Gallipoli, città tra le più belle del pianeta, è senz’altro un luogo in cui ritorneremo passata l’emergenza del Covid-19. E chissà, magari la ritroveremo con uno sguardo rinnovato perché Kalè polis – città bella di nome e di fatto – non è soltanto ciò che è rimbalzato alle cronache in questi ultimi anni. Lo afferma anche il suo Sindaco Stefano Minerva.
Gallipoli e il post pandemia. Le parole del Sindaco
“Gallipoli ha toccato con mano l’emergenza del Covid-19: abbiamo avuto alcuni casi e messo in atto tutte le azioni mirate alla protezione della salute dei cittadini” – afferma a itLecce Stefano Minerva. “Ad oggi la situazione è sempre sotto controllo ed è fisiologico che le conseguenze, come in tutta Italia, ci saranno”.
“I cittadini di Gallipoli sono notoriamente riconosciuti come un popolo forte e capace di reinventarsi. Una città che ha fondato parte della sua economia sul turismo dovrà fare i conti con questo trend in calo. Dal canto nostro però faremo il possibile per conciliare salute e sicurezza con la ripresa” – continua Minerva.
Rivellino affacciato sul mar Ionio, il porto, i gabbiani
Città vecchia è collegata alla terraferma per mezzo di un ponte. Avviandoci verso l’ingresso di città vecchia noteremo il bellissimo Rivellino di Gallipoli – ossia una fortificazione munita di torre – con funzioni difensive. Infatti il Rivellino è collocato esternamente al Castello per proteggerlo da eventuali attacchi. La splendida struttura presenta ampie dimensioni e ha la particolarità della forma a puntone con la cui denominazione si intende uno spigolo molto allungato verso l’esterno. Francesco di Giorgio Martini è l’ideatore del Rivellino di Gallipoli e vi si accede per mezzo di un ponte levatoio in legno. Bellissima la visuale del mar Jonio che lo circonda.

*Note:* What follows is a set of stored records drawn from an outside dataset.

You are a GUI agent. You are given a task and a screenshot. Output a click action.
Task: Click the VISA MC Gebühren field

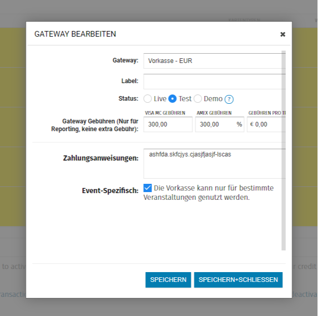click(168, 124)

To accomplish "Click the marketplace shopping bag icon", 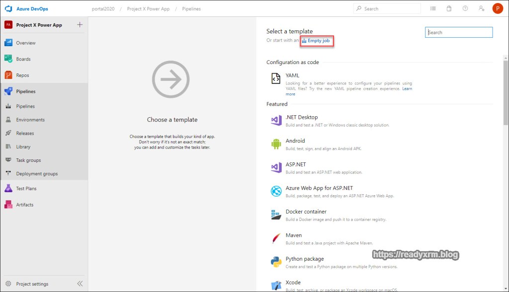I will 449,8.
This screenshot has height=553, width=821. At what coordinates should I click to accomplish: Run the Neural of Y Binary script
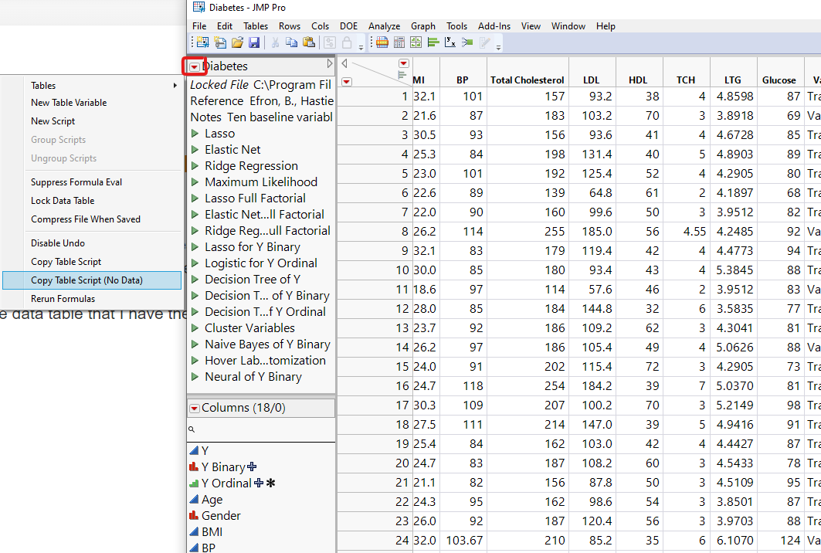click(195, 377)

Oltre il Rivellino, la particolare Fontana Greca
“La fontana greco-romana è definita la più antica d’Italia. Alimentata da sorgenti sotterranee, dava acqua purissima. Erosa dall’aria marina e dalle intemperie, conserva ancora delle sculture che descrivono episodi mitologici, con leggende incise in latino” – scrive Maria Bianca Gallone ultima principessa di Tricase – nel suo libro Lecce e la sua provincia edito da L’orsa maggiore nel ’68. Nel dirigerci verso il nucleo antico della città la scorgeremo nei pressi del ponte che collega il borgo nuovo alla città vecchia.
Edificata intorno al III sec. a. C. secondo alcune ipotesi, pare fosse inizialmente collocata nella zona “funtaneddhe” per poi essere spostata nelle vicinanze della chiesa di San Nicola (non più esistente) e infine raggiungere la collocazione attuale.
La Fontana greca ha sempre appassionato gli studiosi poiché per alcuni versi rimane un’incognita. Essa si presenta con una facciata che guarda a scirocco, divisa in tre parti da quattro cariatidi e un’altra facciata che detiene lo stemma di Gallipoli e insegne di Carlo III di Borbone. In basso vi è l’abbeveratoio.
Gallipoli, il porto, panorami mozzafiato e l’immensità del mare
A Gallipoli ci troveremo al cospetto di due porti: il porto antico, piccolo gioiello poco distante dalla Fontana greca e un porto mercantile che può accogliere anche navi di grandi dimensioni. Uno spettacolo unico è assistere al ritorno dei pescherecci al tramonto, avvolti da stormi di gabbiani che svolazzano nel cielo rosato con il loro inconfondibile canto.
Nel ‘700 il porto di Gallipoli fu il più rilevante in tutto il Mediterraneo per il commercio dell’olio lampante. Il Molo Foraneo e il Molo di Tramontana proteggono il porto dalle mareggiate. Attualmente il porto mercantile si estende per ottantamila metri quadrati.